Building Detection Metrics from Lab Results
This tutorial shows how to load evaluation results from the CloudGoat
vulnerable labs and compute detection metrics programmatically. It
demonstrates LoadAssessment, Score, and DiffAssessments — the
building blocks for custom dashboards and reporting.
Prerequisites
- Stave built:
cd stave && make build - At least one CloudGoat lab completed (see the vulnerable lab tutorials)
Loading a lab result
Every CloudGoat lab saves its findings as findings.json. Load it:
ctx := context.Background()
assessment, err := stave.LoadAssessment(ctx, "ctf/cloudgoat/lambda_privesc/findings.json")
if err != nil {
log.Fatal(err)
}
fmt.Printf("Status: %s\n", assessment.Status)
fmt.Printf("Findings: %d\n", len(assessment.Findings))
fmt.Printf("Chains: %d\n", len(assessment.ChainFindings))
Severity breakdown
Count findings by severity to understand the risk profile:
counts := map[stave.Severity]int{}
for _, f := range assessment.Findings {
counts[f.Severity]++
}
for _, sev := range []stave.Severity{"critical", "high", "medium", "low"} {
fmt.Printf(" %-10s %d\n", sev, counts[sev])
}
Example output for lambda_privesc:
critical 8
high 2
Attack surface
Identify which assets have findings:
assets := map[stave.AssetID]int{}
for _, f := range assessment.Findings {
assets[f.AssetID]++
}
fmt.Printf("Assets with findings: %d\n", len(assets))
for id, count := range assets {
fmt.Printf(" %s: %d findings\n", id, count)
}
Compound chain analysis
Inspect which escalation chains assembled and what controls participate:
for _, c := range assessment.ChainFindings {
fmt.Printf("[%s] %s\n", c.Severity, c.ChainID)
fmt.Printf(" Controls failing: %v\n", c.ControlsFailing)

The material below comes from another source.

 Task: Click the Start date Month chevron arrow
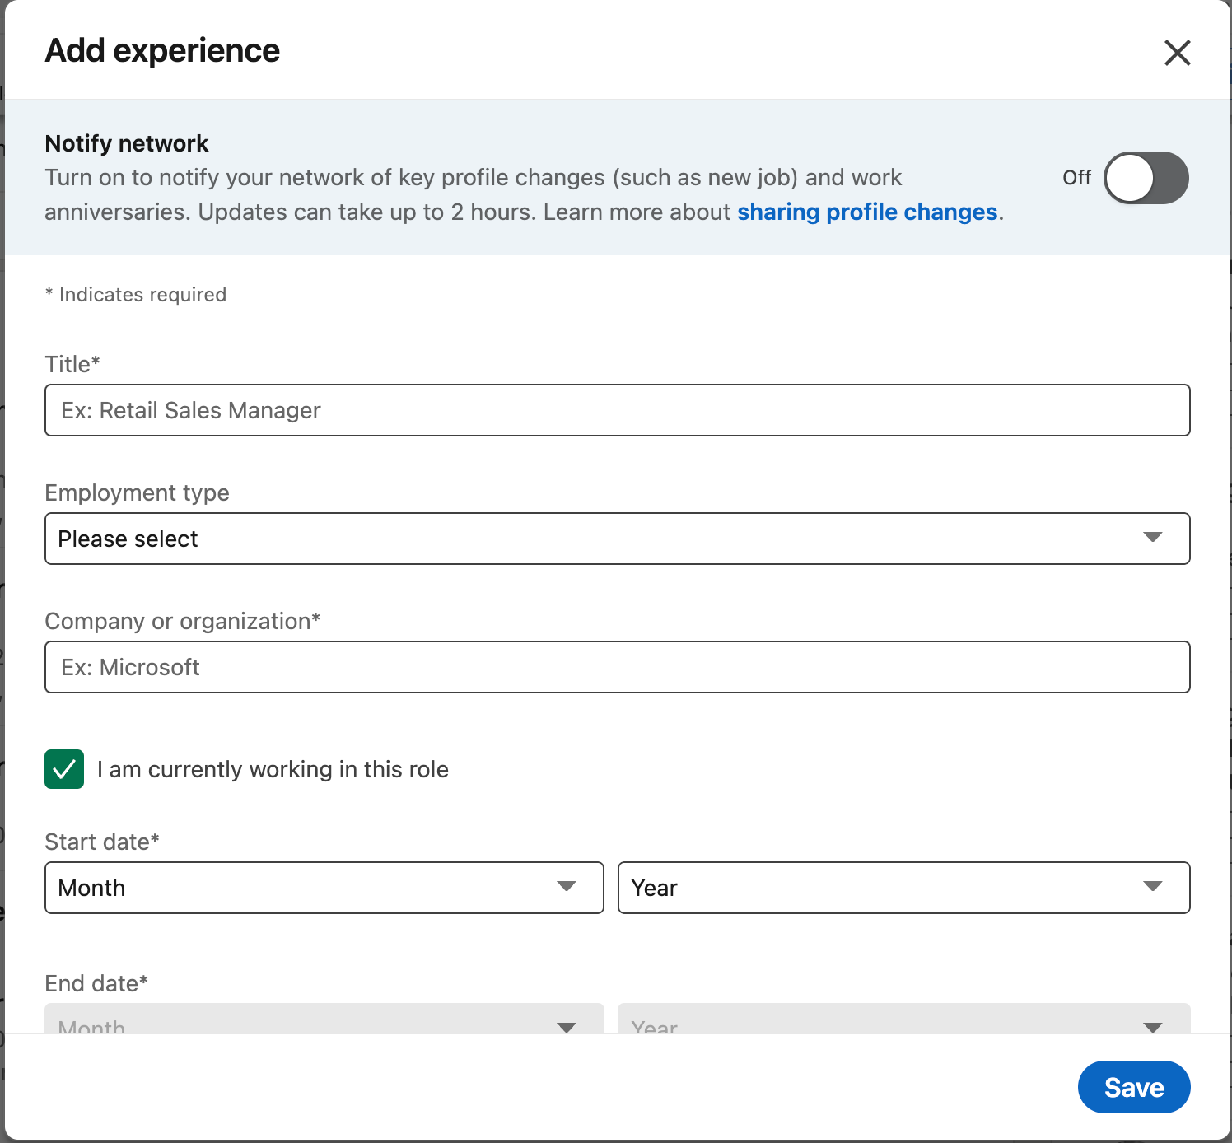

if len(c.MissingSafeguards) > 0 {
fmt.Printf(" Missing safeguards: %v\n", c.MissingSafeguards)
}
}
Posture score
Compute a 0–100 score from the assessment:
score, _ := stave.Score(ctx, stave.ScoreConfig{Assessment: assessment})
fmt.Printf("Score: %.0f/100 (%s)\n", score.Score, score.RubricBand)
Comparing two labs
Diff two lab results to see what changed between scenarios:
rollback, _ := stave.LoadAssessment(ctx, "ctf/cloudgoat/iam_privesc_by_rollback/findings.json")

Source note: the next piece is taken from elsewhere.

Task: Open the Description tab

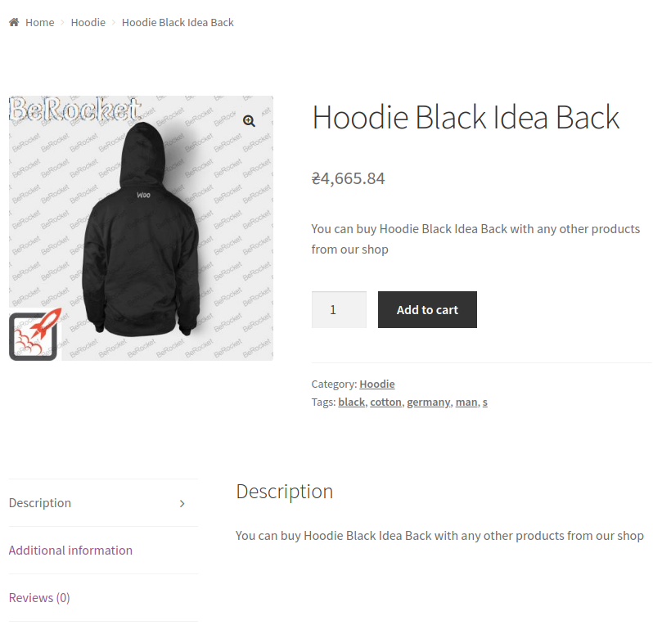Action: click(40, 503)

lambda, _ := stave.LoadAssessment(ctx, "ctf/cloudgoat/lambda_privesc/findings.json")
diff := stave.DiffAssessments(rollback, lambda)
fmt.Printf("Added: %d, Removed: %d, Unchanged: %d\n",
len(diff.Added), len(diff.Removed), len(diff.Unchanged))
This shows which escalation paths are unique to each scenario and which controls fire in both.
Running the example
A complete lab-metrics program ships with the repo:
# Single lab
go run ./examples/lib/lab-metrics ./ctf/cloudgoat/lambda_privesc/findings.json
# Diff two labs
go run ./examples/lib/lab-metrics \
--prev ./ctf/cloudgoat/iam_privesc_by_rollback/findings.json \
./ctf/cloudgoat/lambda_privesc/findings.json
Extending this pattern
The metrics shown here are starting points. With typed access to every finding field, you can build:
- MITRE coverage heatmaps — group findings by
CorpusReference - Dwell time reports — use
FirstUnsafeAtandUnsafeDurationHours - Chain dependency graphs — walk
ChainMembershipon each finding - Trend dashboards — load a directory of assessments with
LoadAssessmentsand track score over time - Compliance evidence — filter by
ControlComplianceframework keys
All of these are customer-side programs over typed data. Stave provides the data; you decide what it means.